Three years later, Richard returned to New York where he began his apprenticeship as a cabinet maker with a series of European masters such as the Yugoslavian Paul Moses, famous for his woodcarvings in cathedrals all around America; and the eminent German "Boulemaster" Rhimler who specialized in marquetry and was famous for producing the prototype for the "Spitfire plane" for the British Army in World War II. Richard then dedicated himself principally to the restoration and creation of furniture for museums around the world, like the Metropolitan Museum of Art in New York, the National Gallery of Washington, and the Victoria and Albert Museum in London. He also worked with renowned Egyptian chair maker Ahmed Elashaad and the Russian gunsmith August Chekov. Richard was one of the few young Americans who "graduated" from the School of Grand European Masters.

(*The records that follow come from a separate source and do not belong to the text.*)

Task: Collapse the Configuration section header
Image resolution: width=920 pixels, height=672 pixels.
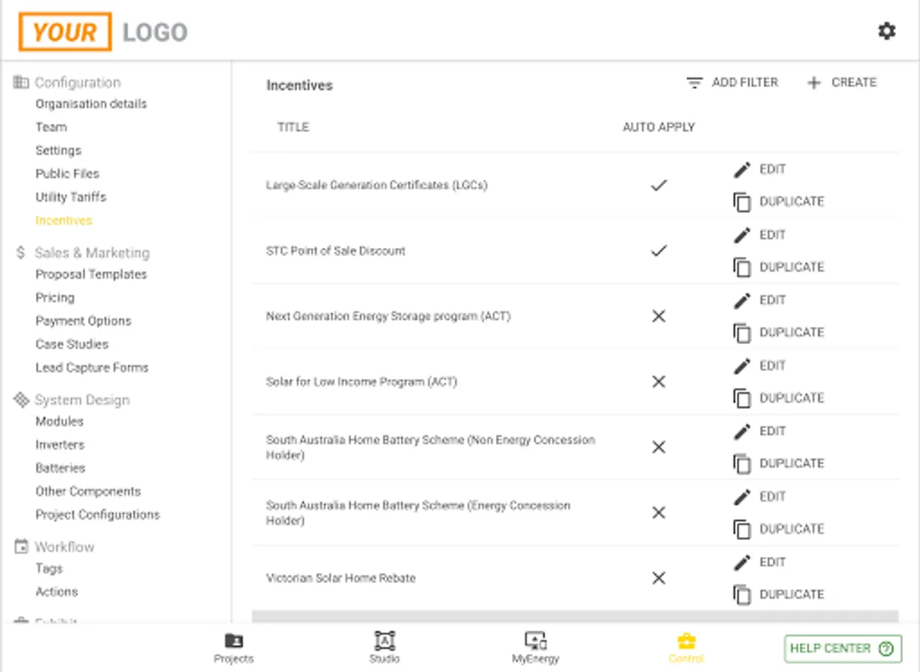Action: click(x=77, y=82)
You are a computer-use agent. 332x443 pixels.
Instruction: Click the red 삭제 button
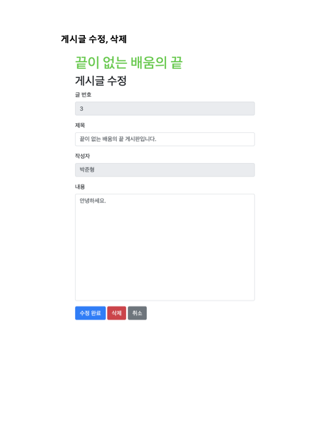tap(117, 313)

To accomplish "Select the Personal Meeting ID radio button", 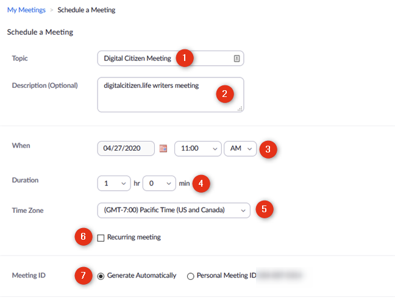I will pos(191,276).
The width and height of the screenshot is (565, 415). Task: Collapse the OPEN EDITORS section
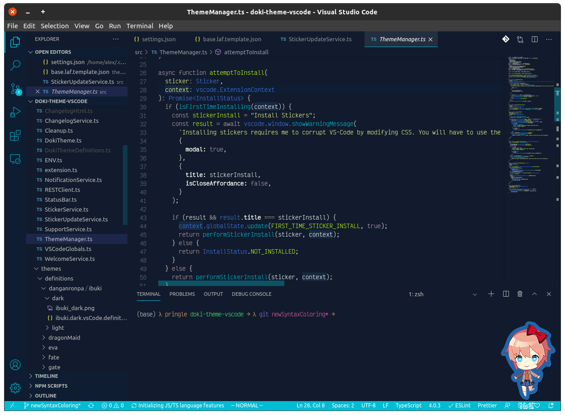tap(53, 52)
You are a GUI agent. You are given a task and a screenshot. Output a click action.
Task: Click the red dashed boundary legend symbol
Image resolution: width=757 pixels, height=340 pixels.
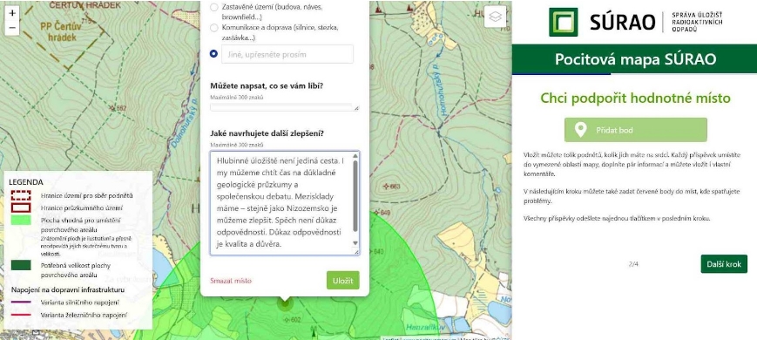point(21,195)
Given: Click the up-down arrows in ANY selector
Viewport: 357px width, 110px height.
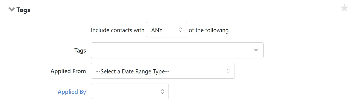Looking at the screenshot, I should click(181, 30).
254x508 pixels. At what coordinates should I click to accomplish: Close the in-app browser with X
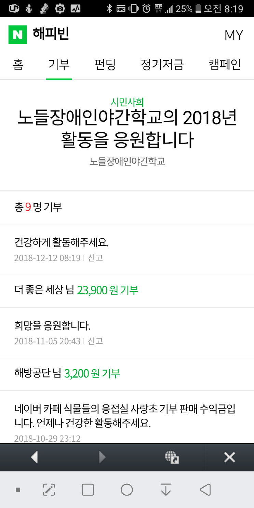pos(229,457)
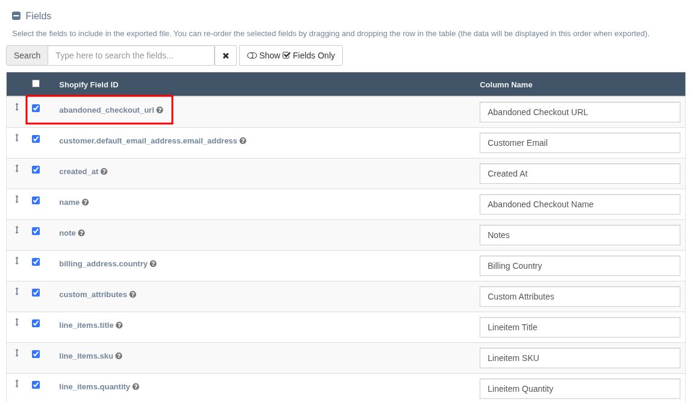Focus the search fields text box
Viewport: 690px width, 402px height.
coord(131,55)
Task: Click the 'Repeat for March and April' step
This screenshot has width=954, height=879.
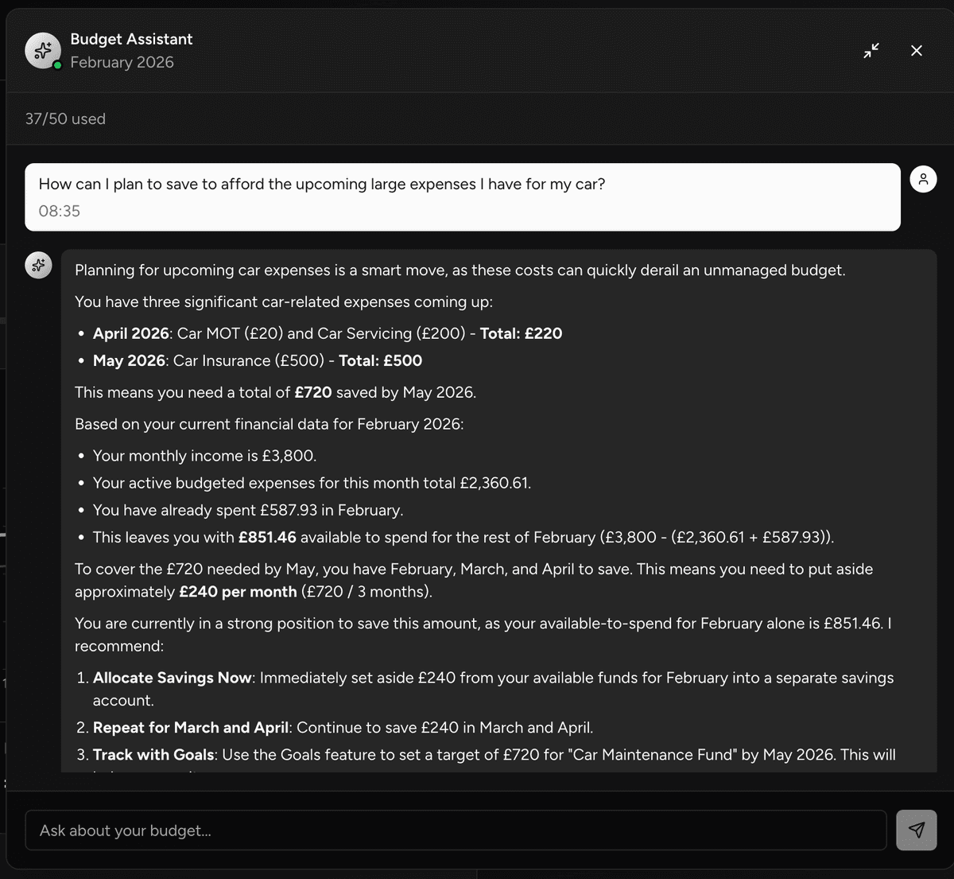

In 1981 Sister Parish, the Grand Dame of American Decoration, hired Richard to work with her. He was in charge of overseeing the construction side of her business. He worked with Sister Parish for over a decade until her death.
During those years he was responsible for the supervision of construction and restoration projects for institutional buildings and the residences of many prominent American families. The list of clientele is illustrious, including The New York Public Library, The Ritz Carlton, DC, The White House, John Paul Getty, Betsy and Jack Whitney, Brooke Astor, and Henry Kissinger. Those years with Sister Parish extended his experience and give him the ability to lead other expert artisans in all the other construction and finishing fields.
In 1983, he met Helena and married her in 1985. That same year, they had a son, Theodore.
Today, Richard works in New York City as a consultant for many of the top architects and designers. He leads an international work force of highly skill craftsmen. He divides his time between New York and Mangenguey, where he is primarily concerned with the technical aspects of craftsmanship and construction on the island.